One caveat: anxiety and social phobias can worsen with higher levels of serotonin, so it may be contraindicated if your anxiety is already high. St. John’s Wort has also been shown to provide relief from mild depressive symptoms.
|Evaluate your salt intake||Sodium deficiency actually creates symptoms that are very much like those of depression. Make sure you do NOT use processed salt (regular table salt), however.
You’ll want to use an all-natural, unprocessed salt like Himalayan salt, which contains more than 80 different micronutrients.
|Get adequate daily exercise||Studies have shown there is a strong correlation between improved mood and aerobic capacity.

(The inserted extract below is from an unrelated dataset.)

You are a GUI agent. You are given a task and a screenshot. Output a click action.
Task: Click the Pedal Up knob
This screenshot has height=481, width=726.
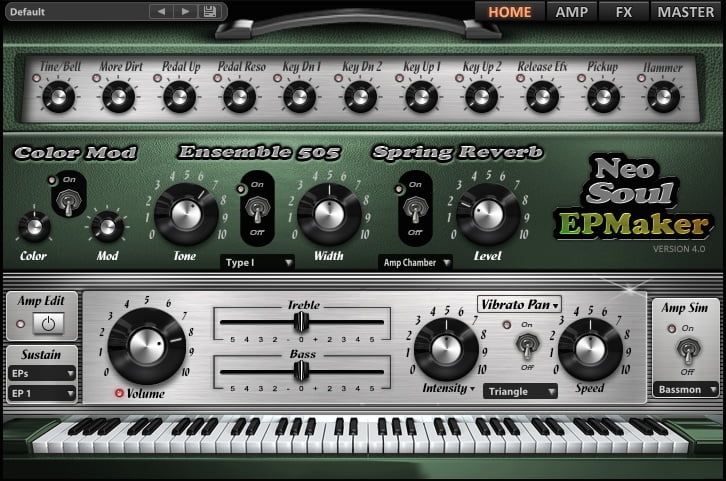click(x=178, y=96)
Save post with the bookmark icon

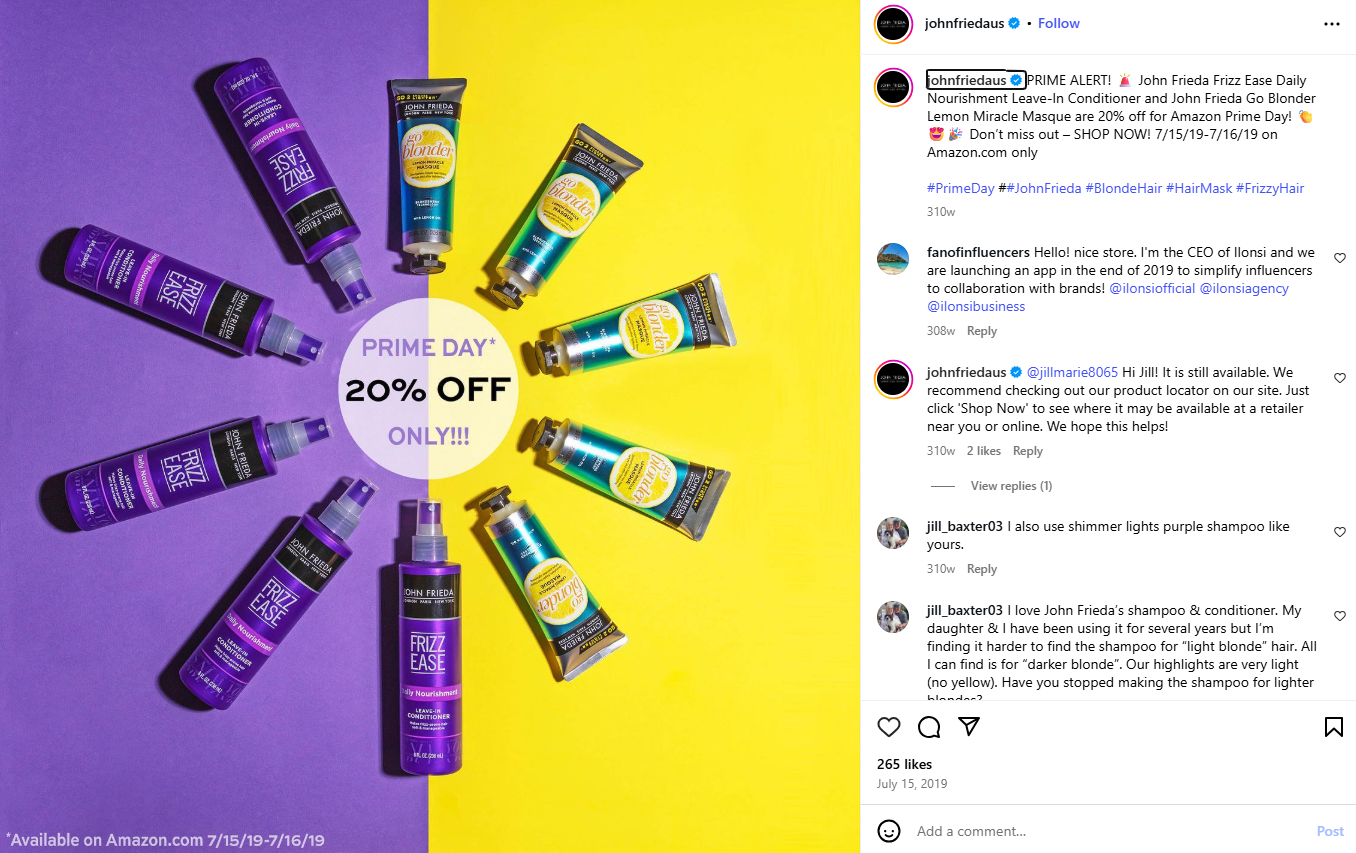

There’s also a growing acceptance that the mind-body connection is very real, and that maintaining good physical health can significantly lower your risk of developing depression in the first place.
Exercising creates new GABA-producing neurons that help induce a natural state of calm. It also boosts your levels of serotonin, dopamine, and norepinephrine, which help buffer the effects of stress.
|Get enough sleep||You can have the best diet and exercise program possible but if you aren’t sleeping well you can easily become depressed.
Sleep and depression are so intimately linked that a sleep disorder is actually part of the definition of the symptom complex that gives the label depression.
|Energy psychology||Energy psychology techniques such as the Emotional Freedom Techniques (EFT), can also be very effective for reducing symptoms of depression or anxiety by correcting the bioelectrical short-circuiting that causes your body’s reactions — without adverse effects.
Recent research has shown that EFT significantly increases positive emotions, such as hope and enjoyment, and decreases negative emotional states.
EFT is particularly powerful for treating stress and anxiety because it specifically targets your amygdala and hippocampus, which are the parts of your brain that help you decide whether or not something is a threat.30,31
For serious or complex issues, seek out a qualified health care professional that is trained in EFT32 to help guide you through the process.